## Exercise details:
Produce word for word the lines of the data below running from the one that has "Given: Click the Årsmøtemaler documents icon" to the one that has "Image resolution: width=980", inclusive, and no others.

## Dataset records:
__________
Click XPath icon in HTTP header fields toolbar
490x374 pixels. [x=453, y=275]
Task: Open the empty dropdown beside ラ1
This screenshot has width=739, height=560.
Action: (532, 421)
__________
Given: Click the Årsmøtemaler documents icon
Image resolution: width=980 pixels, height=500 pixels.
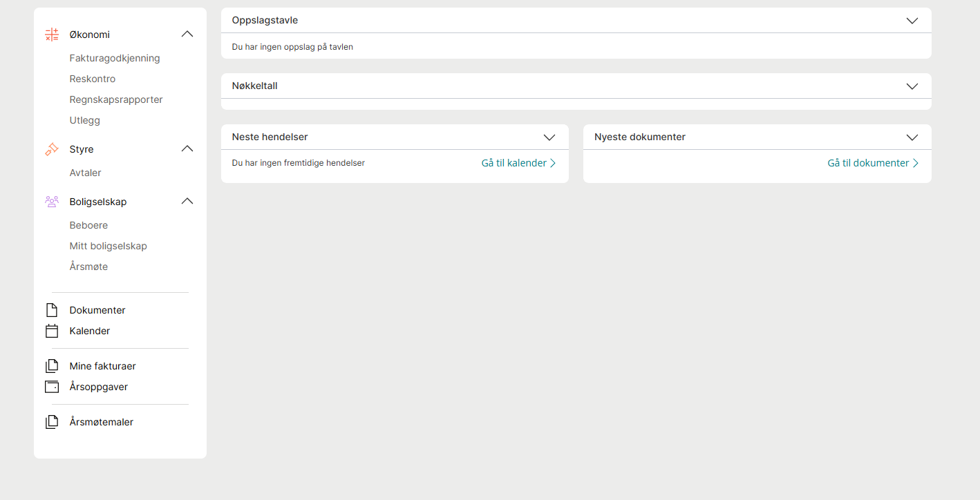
__________
## Reply:
Given: Click the Årsmøtemaler documents icon
Image resolution: width=980 pixels, height=500 pixels.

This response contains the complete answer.